Les signes ne trompent pas. Les masques ont été distribués, la surproduction pointe son nez dans les usines textiles reconverties en urgence, les services de réanimation ont récupéré des lits, l'application Stop Covid est en phase de test, le pays est maintenant prêt à faire face … l'épidémie est finie. 

C'est le moment de s'interroger sur les sources. 

Reprenons le fil des événements : le problème n'était pas le virus seul contre lequel même le professeur Raoult ne peut pas grand chose, mais plutôt la capacité des hôpitaux à absorber le flux de malades. Les hasards de la vie et un prochain déménagement me font brasser ma collection de vieux journaux. Que vois-je ? Un article du Monde de septembre 1996 : "Les préfets sanitaires ont été nommés au conseil des ministres. Les vingt-quatre agences de l'hospitalisation devront réduire le nombre de lits et d'établissements (...) Ces hauts-fonctionnaires auront la lourde responsabilité de restructurer le tissu hospitalier le plus dense et sans doute le plus couteux d'Europe".

C'est le début de notre histoire, la lointaine source de la panique qui a saisi le pouvoir au moment où il a compris, en mars dernier, que notre système de santé risquait fort d'être débordé, saturé, défaillant, d'où le confinement brutal qui fut décidé.

Après les agences régionales de l'hospitalisation mises en place en 1996, il y eut les agences régionales de santé, mais la politique fut la même, avec constance : restructurer, réduire les lits, limiter les dépenses visibles. Avec les résultats que l'on connaît. 

Le Monde, quand on le lit plus de 20 ans après publication, est vraiment un bon journal.
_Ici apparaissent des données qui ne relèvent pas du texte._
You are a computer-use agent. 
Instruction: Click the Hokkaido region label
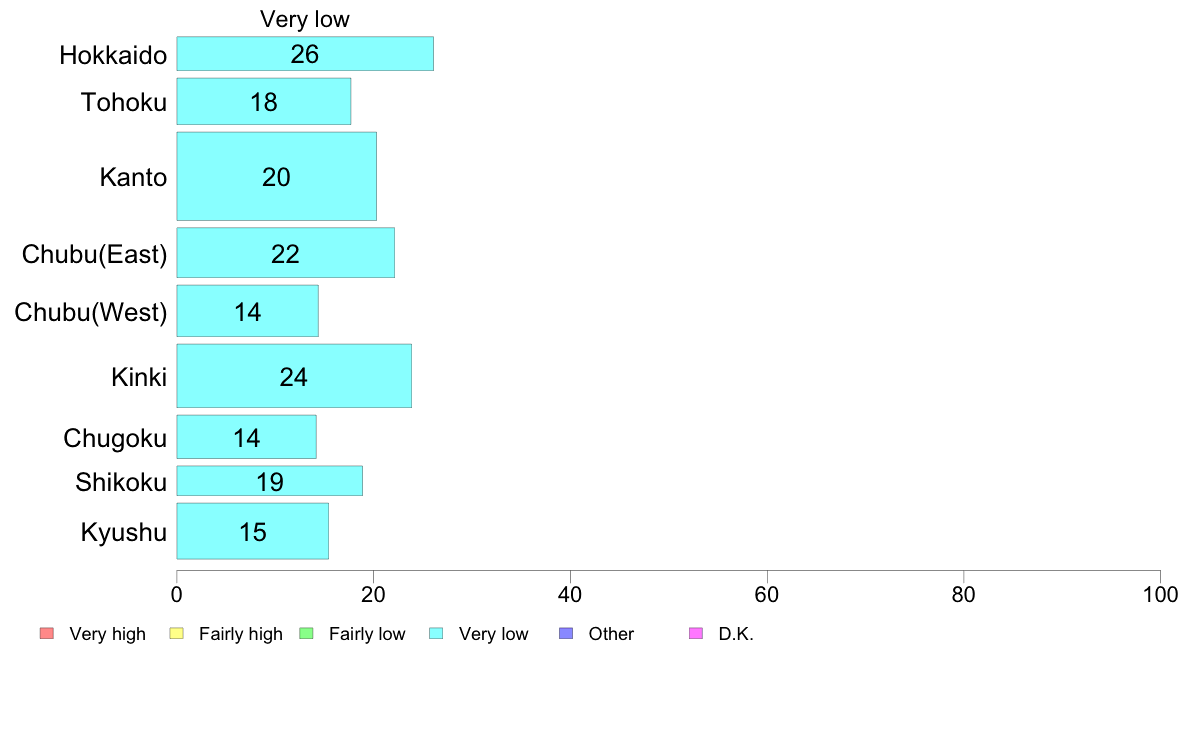[x=113, y=55]
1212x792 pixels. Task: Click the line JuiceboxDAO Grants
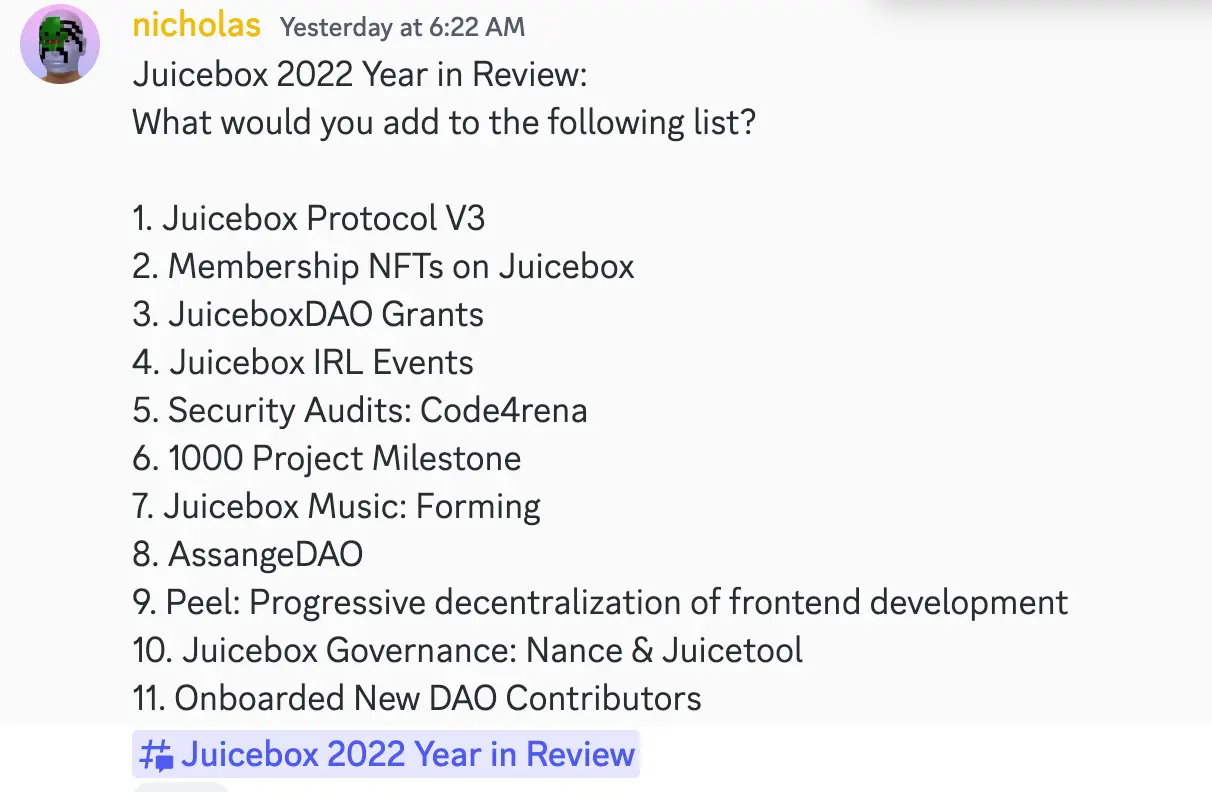coord(307,314)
Il nous donne même la clef des disparités régionales observées dans cette crise sanitaire. Voici l'entame du dernier paragraphe : "Dans les régions aux surcapacités notoires (notamment Ile de France, Alsace) …". Stupéfiant mais logique ! Les régions qui ont le plus souffert du virus sont celles où les cost killer de la santé ont été particulièrement encouragés à sévir. La politique, les services publics, la vulnérabilité ou la résilience, tout se construit dans le temps long, très longs. C'est d'ailleurs ce que disent les lanceurs d'alerte sur le dérèglement climatique, mais je digresse.

Le Monde, il faut le lire avec soin, est généreux en précisions. Il nous donne le profil des préfets sanitaires qui viennent de différents horizons. Sur les 24 postes, il y a un médecin. Un seul. Et quand même 3 anciens directeurs d'hôpitaux. Les autres viennent de la préfectorale, du ministère de l'industrie, des services administratifs du ministère de la santé, ou du privé. Le préfet nommé en Ile de France dirigeait auparavant un groupe de cliniques privées. Pour l'Alsace, "où l'offre de soin est pléthorique" nous dit le Monde, le gouvernement a choisi un homme à poigne, ancien directeur de cabinet du préfet du Val-de-Marne. 
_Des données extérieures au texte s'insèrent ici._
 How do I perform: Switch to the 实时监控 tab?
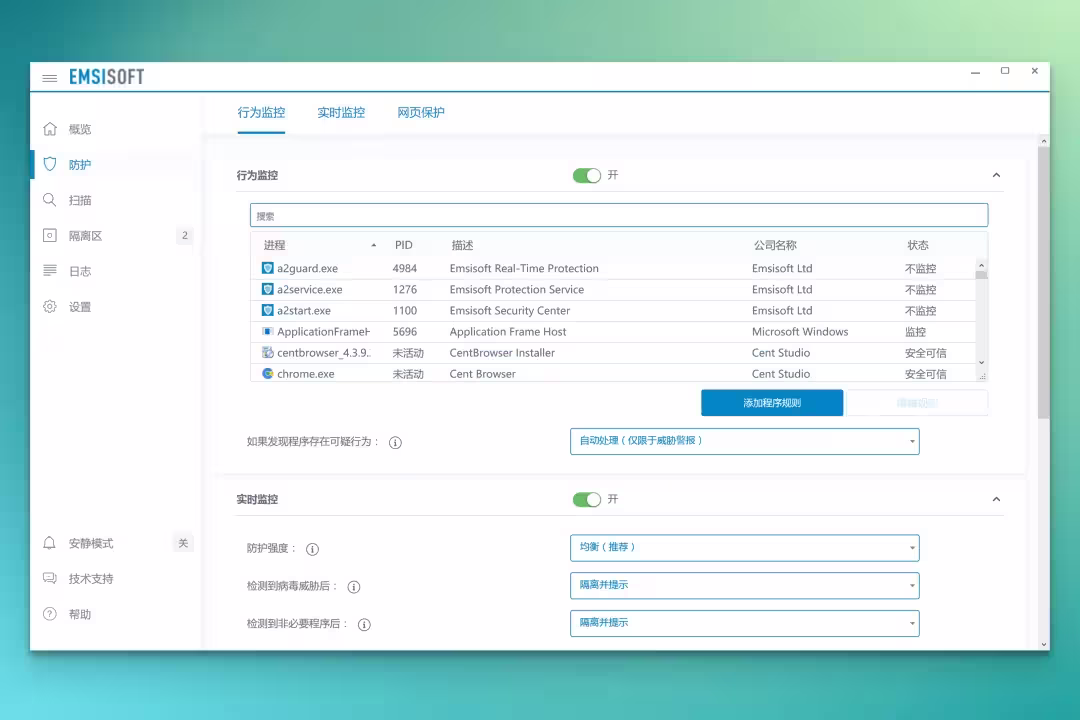coord(341,113)
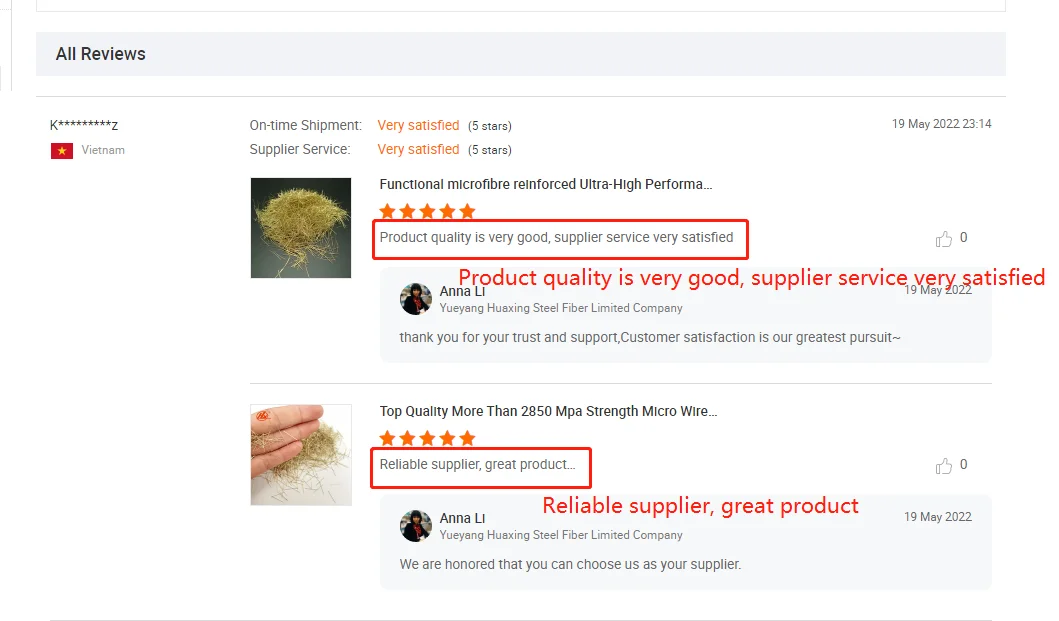Open the golden microfibre product thumbnail
Image resolution: width=1059 pixels, height=621 pixels.
(301, 228)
Bien sûr, tout n'était pas inscrit dès 1996. Il y eut des virages et peut-être des rattrapages. Mais la tonalité était donnée. La suite, je vous l'épargne, vous la connaissez. Jusqu'aux manifestations, cris d'alerte, suppliques des personnels hospitaliers qui ont empli progressivement l'espace public, sans infléchir, ou presque, la politique de santé. 

En 1996, les surcapacités étaient peut-être là, avérées. Je n'en sais rien. Mais assez vite, dès le milieu des années 2000 et la mise en place de la tarification à l'activité, il était visible, à condition d'écouter les professionnels de santé, que les gouvernements faisaient fausse route. 

Voilà ce qui est le plus difficile dans la pensée et, j'extrapole, dans l'art de gouverner : savoir changer d'idée, se détacher d'une idée que l'on a cru bonne et fructueuse pendant une période, comprendre que le mur est devant et qu'il vaudrait mieux tourner.

A trop tirer sur la corde ... Parfois, la sagesse populaire est meilleure conseillère que les managers zélés déguisés en grands serviteurs d'Etat.